The Scimitar Horned Oryx is not on the menu in southern or eastern Africa where the majority of safaris are taken. I believe they roam, or once roamed in Northern African in very dry country. I don't know anyone who has taken one in Africa.

The more common Gemsbuck is also called Oryx in parts of Africa. They are plentiful in huntable Africa.

So, if you plan to go to Africa some day,you might not want a Gemsbuck/Oryx taken here as an exotic. But if you want a Scimitar Horned Oryx, the exotic route is a good bet...maybe the only way to get one.


----------



## Spec-Rig.006 (Nov 2, 2007)

justinsfa said:


> Yo Yo YOOOOOOOO!!! I dont care anything about leaving the United States... I have plenty here to shoot at.... lol
> 
> Although your stupid stag had me looking at NZ trips a few weeks ago. Two of the guys I hunt with have ties to outfitters over there and they have been trying to talk me into it for a few years now.
> 
> ...


Ha ha ha ha ha ha ha ... yeah. I know. But the thing people don't realize is that the trophy fees on exotics here are normally 3x - 10x the trophy fees overseas where the animals normally reside. Plus airfare - and you still come out on top with a potential once in-a-lifetime experience under your belt.

Plus ... that trip is a PANTY dropper ... ! THINK about it ... ! Oh ... and check this - I'm booked for Javan Rusa on June 30th in the South Pacific ... droooooll.



JRAMEY said:


> If I'm not mistaken, I believe the Oryx are extinct in the wild...?


One species yes ... all the more reason NOT to shoot them. "Hi, yes, this is my nearly extinct trophy/cattle-esq critter I shot off a high fence chowing down a bale of alfalpha next to a pile of grain" ... WINNING ...

Personally, I think it'd be nice if the remaining oryx in question were used as reintroduced species where they're from instead of being sold wholesale for the slaughter.


----------



## Bucksnort (Jun 29, 2004)

1.


----------



## BretE (Jan 24, 2008)

Bucksnort said:


> 1.


Now we're talkin.....sweet....I'm in the market myself......still lookin....

◆ **Items**
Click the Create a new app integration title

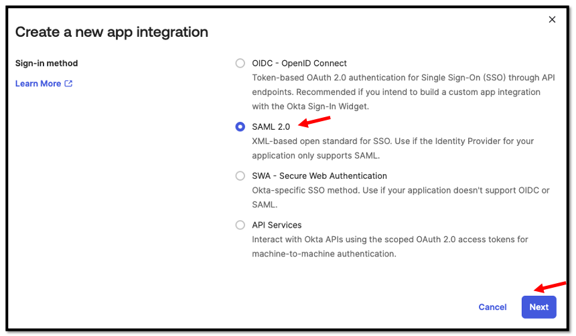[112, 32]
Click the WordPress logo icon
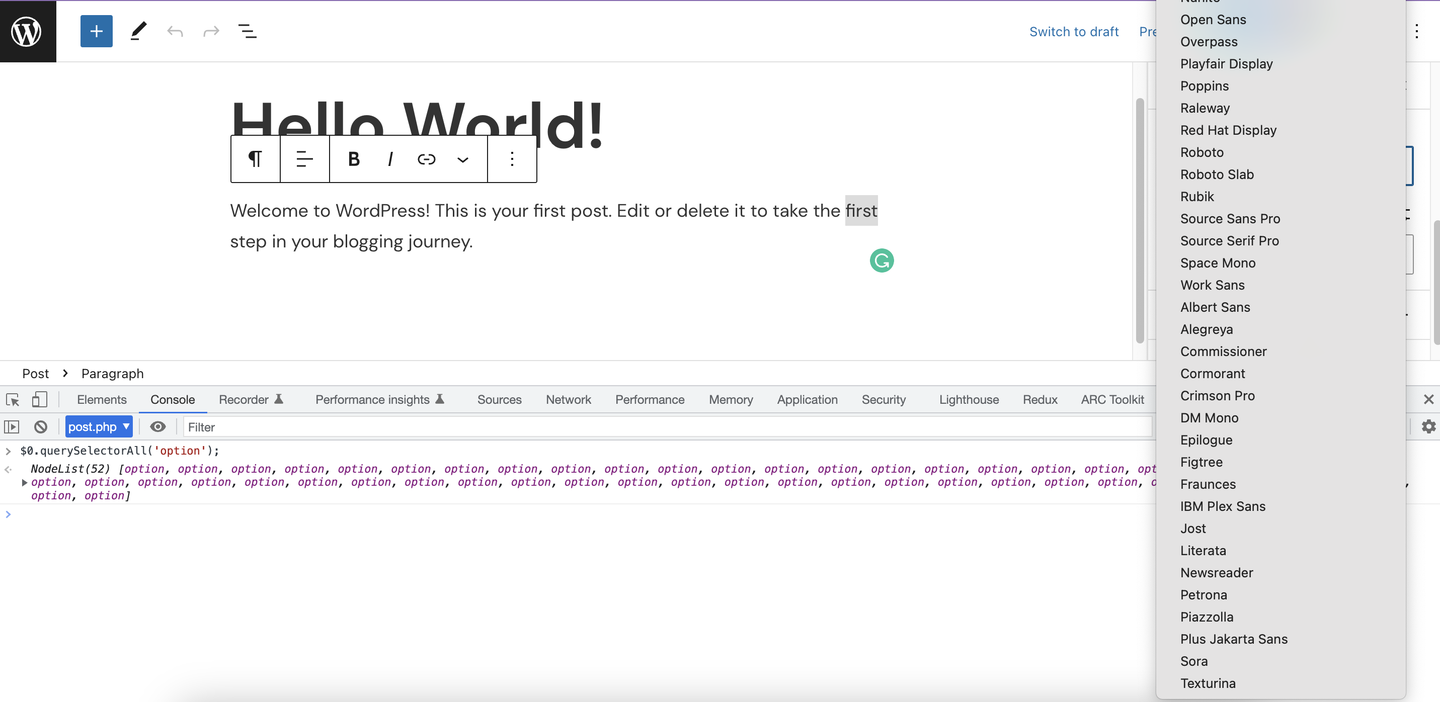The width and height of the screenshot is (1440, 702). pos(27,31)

* * *

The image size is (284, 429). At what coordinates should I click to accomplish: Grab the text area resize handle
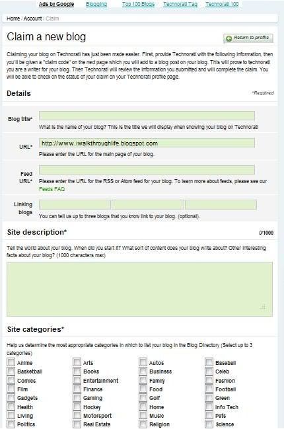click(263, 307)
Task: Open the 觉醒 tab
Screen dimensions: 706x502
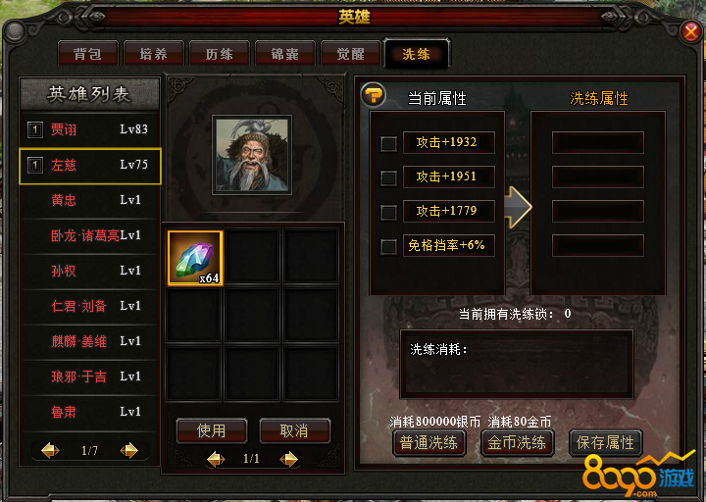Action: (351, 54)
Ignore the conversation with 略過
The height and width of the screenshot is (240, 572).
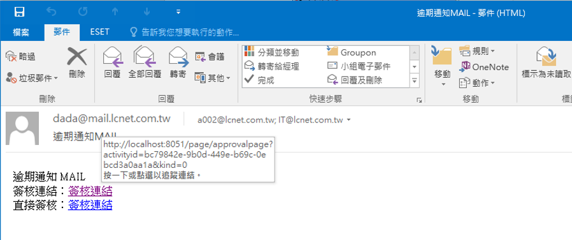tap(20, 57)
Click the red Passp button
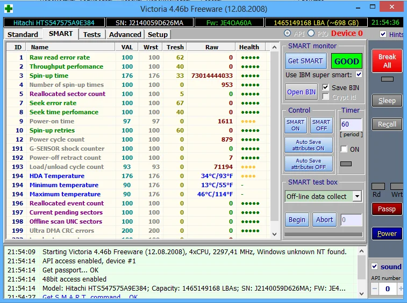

--

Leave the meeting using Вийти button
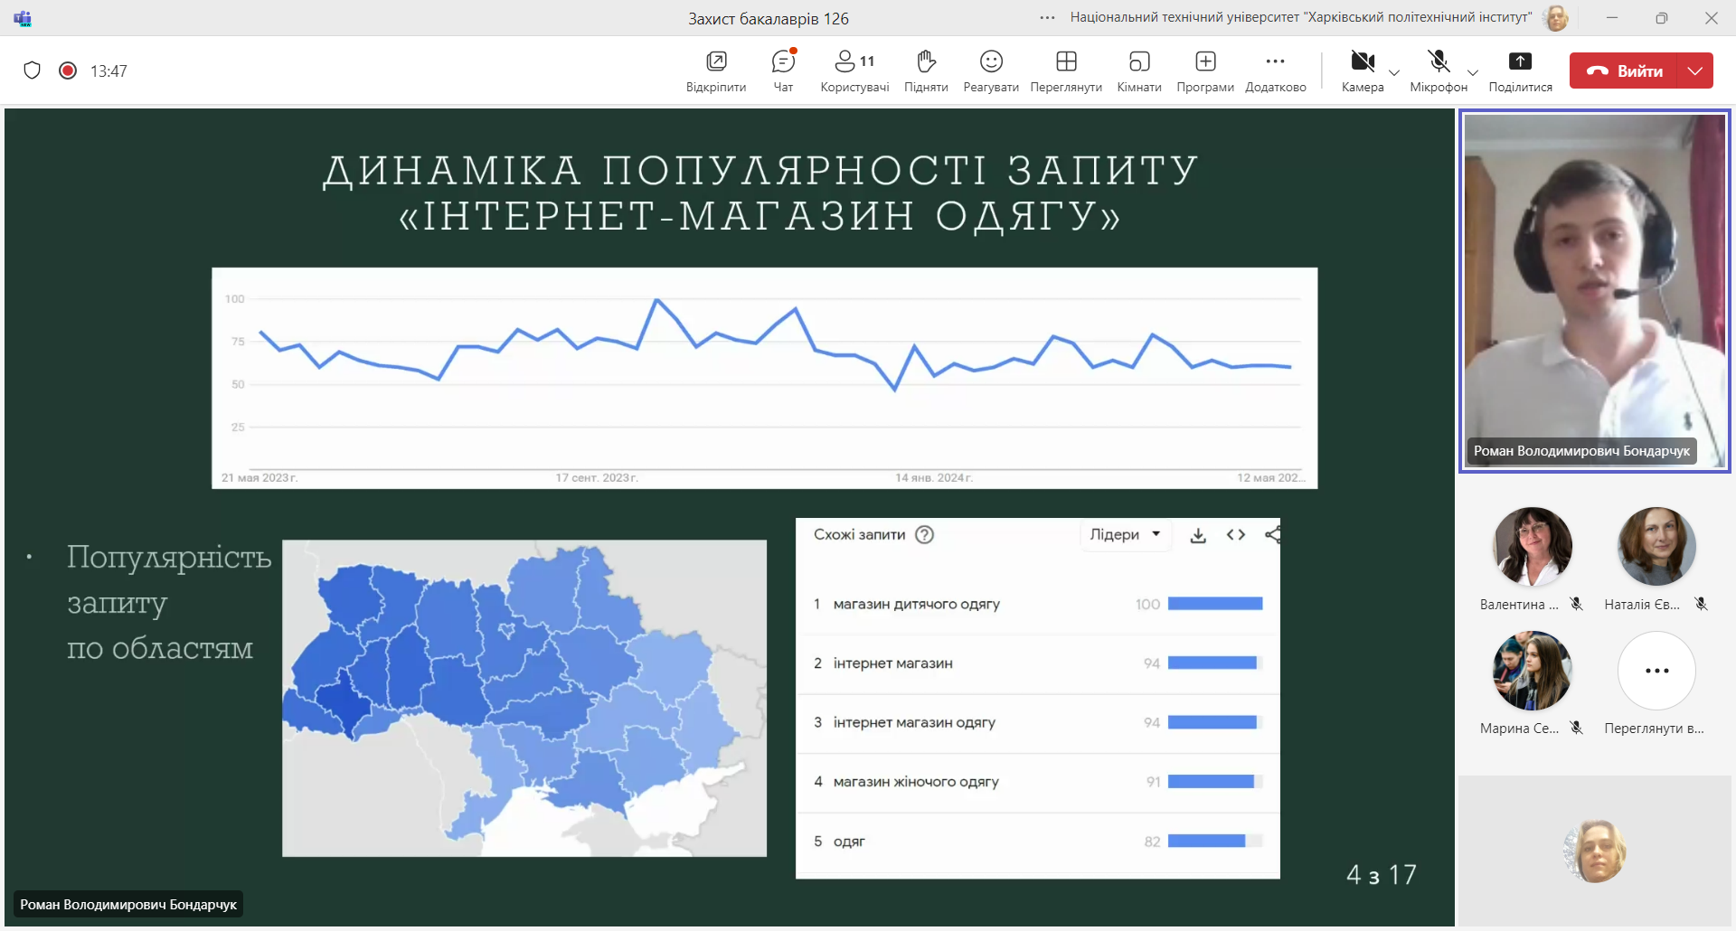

◆ **Problem set**
• a. Summarize the oryx hunting thread in three sentences.
• b. Write the next part of the oryx hunting thread, picking up after its final post.
The records have no connection to the oryx hunting thread.

◆ **Solved tasks**
• a. The Scimitar Horned Oryx is not hunted in southern or eastern Africa, where most safaris take place, so taking one as an exotic may be the only way to get one, while the Gemsbuck, also called Oryx, is plentiful in huntable Africa. One poster argues that trophy fees on exotics here are normally three to ten times the fees overseas, so even with airfare an overseas hunt comes out ahead. That poster also says one oryx species is extinct in the wild and would rather see the remaining animals reintroduced where they come from than sold for slaughter.

• b.
----------



## Bucksnort (Jun 29, 2004)

Brete said:


> Now we're talkin.....sweet....I'm in the market myself......still lookin....


Brete, not mine. One my taxi had finished a few weeks ago.


----------



## BretE (Jan 24, 2008)

Bucksnort said:


> Brete, not mine. One my taxi had finished a few weeks ago.


gotcha.....still very nice!


----------



## justinsfa (Mar 28, 2009)

Spec-Rig.006 said:


> Ha ha ha ha ha ha ha ... yeah. I know. But the thing people don't realize is that the trophy fees on exotics here are normally 3x - 10x the trophy fees overseas where the animals normally reside. Plus airfare - and you still come out on top with a potential once in-a-lifetime experience under your belt.
> 
> Plus ... that trip is a PANTY dropper ... ! THINK about it ... ! Oh ... and check this - I'm booked for Javan Rusa on June 30th in the South Pacific ... droooooll.
> 
> ...


What price tag do you put on catching Malaria, getting kidnapped by a bunch of heathens for ransom, or getting your nuts chopped off because Anglo testicles are a delicacy in some 3rd world country??? lol


----------



## justinsfa (Mar 28, 2009)

Bucksnort said:


> 1.


Now THAT is what I am talkin' 'bout!


----------



## Spec-Rig.006 (Nov 2, 2007)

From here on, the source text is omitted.